Even better, a supplement that pairs AGE with other immune-supporting nutrients can provide you with an extra layer of protection when it’s time to go back to school. Look for a supplement containing not not only the power of aged garlic but also vitamin C, which has been reported to both prevent and treat respiratory and systemic infections.9  But its immune-supporting benefits don’t stop there. This unique formula also boasts astragalus, medicinal mushrooms, and oregano—a trio of proven herbs shown to upregulate your defenses.

Going back to school is challenging enough on its own. But adding in cold and flu season requires giving your health a little extra attention. With these steps, you can protect yourself so you and your students won’t miss any time away from school.

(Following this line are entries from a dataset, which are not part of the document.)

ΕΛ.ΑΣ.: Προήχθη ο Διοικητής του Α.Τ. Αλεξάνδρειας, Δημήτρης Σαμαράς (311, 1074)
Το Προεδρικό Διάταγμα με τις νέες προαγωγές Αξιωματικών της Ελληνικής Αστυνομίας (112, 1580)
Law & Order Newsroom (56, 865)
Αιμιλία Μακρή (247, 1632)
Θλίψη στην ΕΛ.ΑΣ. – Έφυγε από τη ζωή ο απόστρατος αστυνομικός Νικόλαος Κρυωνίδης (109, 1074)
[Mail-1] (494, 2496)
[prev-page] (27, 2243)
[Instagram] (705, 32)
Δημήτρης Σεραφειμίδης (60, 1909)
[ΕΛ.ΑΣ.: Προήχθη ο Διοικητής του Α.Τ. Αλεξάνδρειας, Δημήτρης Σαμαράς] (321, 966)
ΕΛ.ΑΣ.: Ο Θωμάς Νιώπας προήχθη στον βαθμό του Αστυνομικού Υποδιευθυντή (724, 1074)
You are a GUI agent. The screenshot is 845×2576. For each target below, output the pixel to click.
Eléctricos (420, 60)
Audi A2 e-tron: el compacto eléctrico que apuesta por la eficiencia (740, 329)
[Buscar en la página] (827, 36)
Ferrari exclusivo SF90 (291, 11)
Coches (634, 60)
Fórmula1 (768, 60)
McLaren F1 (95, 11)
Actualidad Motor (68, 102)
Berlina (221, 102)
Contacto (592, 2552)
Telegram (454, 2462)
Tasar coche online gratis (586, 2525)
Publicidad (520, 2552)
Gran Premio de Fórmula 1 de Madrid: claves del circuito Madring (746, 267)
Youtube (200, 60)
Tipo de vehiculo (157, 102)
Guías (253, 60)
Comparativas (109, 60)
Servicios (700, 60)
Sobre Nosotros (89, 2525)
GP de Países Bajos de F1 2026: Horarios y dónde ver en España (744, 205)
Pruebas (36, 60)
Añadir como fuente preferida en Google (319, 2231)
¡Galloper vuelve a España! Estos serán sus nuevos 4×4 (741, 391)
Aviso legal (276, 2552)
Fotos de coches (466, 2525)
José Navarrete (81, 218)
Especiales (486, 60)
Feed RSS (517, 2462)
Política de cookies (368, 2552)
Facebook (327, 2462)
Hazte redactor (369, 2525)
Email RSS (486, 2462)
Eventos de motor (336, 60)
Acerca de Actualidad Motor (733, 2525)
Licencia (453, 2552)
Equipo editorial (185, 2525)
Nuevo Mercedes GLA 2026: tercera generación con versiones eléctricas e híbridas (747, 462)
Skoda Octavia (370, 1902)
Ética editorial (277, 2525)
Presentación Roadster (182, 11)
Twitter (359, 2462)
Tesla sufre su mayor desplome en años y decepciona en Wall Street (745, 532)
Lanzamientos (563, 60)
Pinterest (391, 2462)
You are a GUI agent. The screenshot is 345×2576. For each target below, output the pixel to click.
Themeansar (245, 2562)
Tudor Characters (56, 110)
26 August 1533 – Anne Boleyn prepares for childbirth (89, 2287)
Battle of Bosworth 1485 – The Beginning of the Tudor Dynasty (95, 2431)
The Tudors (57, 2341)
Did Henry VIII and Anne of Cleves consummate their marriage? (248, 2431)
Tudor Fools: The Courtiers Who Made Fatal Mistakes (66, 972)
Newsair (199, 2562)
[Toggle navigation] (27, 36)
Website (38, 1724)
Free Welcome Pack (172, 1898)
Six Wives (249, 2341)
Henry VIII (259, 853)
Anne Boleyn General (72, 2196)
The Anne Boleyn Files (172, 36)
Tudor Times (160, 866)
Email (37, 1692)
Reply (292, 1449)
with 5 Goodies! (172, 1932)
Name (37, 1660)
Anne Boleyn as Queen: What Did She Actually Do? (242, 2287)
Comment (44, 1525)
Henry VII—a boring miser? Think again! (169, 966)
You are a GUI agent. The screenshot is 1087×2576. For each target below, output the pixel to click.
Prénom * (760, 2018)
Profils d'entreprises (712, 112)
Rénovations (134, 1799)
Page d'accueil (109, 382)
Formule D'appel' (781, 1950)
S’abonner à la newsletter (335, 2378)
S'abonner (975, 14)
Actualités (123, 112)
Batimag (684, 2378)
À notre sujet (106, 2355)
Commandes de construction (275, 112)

  1. Colds in children. Paediatr Child Health. 2005;10(8):493–5.
  2. Shondelmyer K. Ancient Thali Diet: Gut Microbiota, Immunity, and Health. Yale J Biol Med. 2018;91(2):177–84.
  3. Li K. High-fat diet blunts T-cell responsiveness in Nile tilapia. Developmental & Comparative Immunology. 2022;135:104495.
  4. Gao X. Chronic stress promotes colitis by disturbing the gut microbiota and triggering immune system response. PNAS. 2018;115(13):E2960–9.
  5. Chandran V. Large-scale genomic study reveals robust activation of the immune system following advanced Inner Engineering meditation retreat. PNAS. 2021;118(51):e2110455118.
  6. Garbarino, S. Role of sleep deprivation in immune-related disease risk and outcomes. Commun Biol. 2021;4:1304.
  7. Percival SS. Aged Garlic Extract Modifies Human Immunity. The Journal of Nutrition. 2016;146(2):433S–6S.
  8. Karin R. The Effect of Kyolic Aged Garlic Extract on Gut Microbiota, Inflammation, and Cardiovascular Markers in Hypertensives: The GarGIC Trial. Frontiers in Nutrition. 2018;5.
  9. Carr AC, Maggini S. Vitamin C and Immune Function. Nutrients. 2017;9(11):1211.

This article is for informational purposes only. This article is not, nor is it intended to be, a substitute for professional medical advice, diagnosis, or treatment and should never be relied upon for specific medical advice.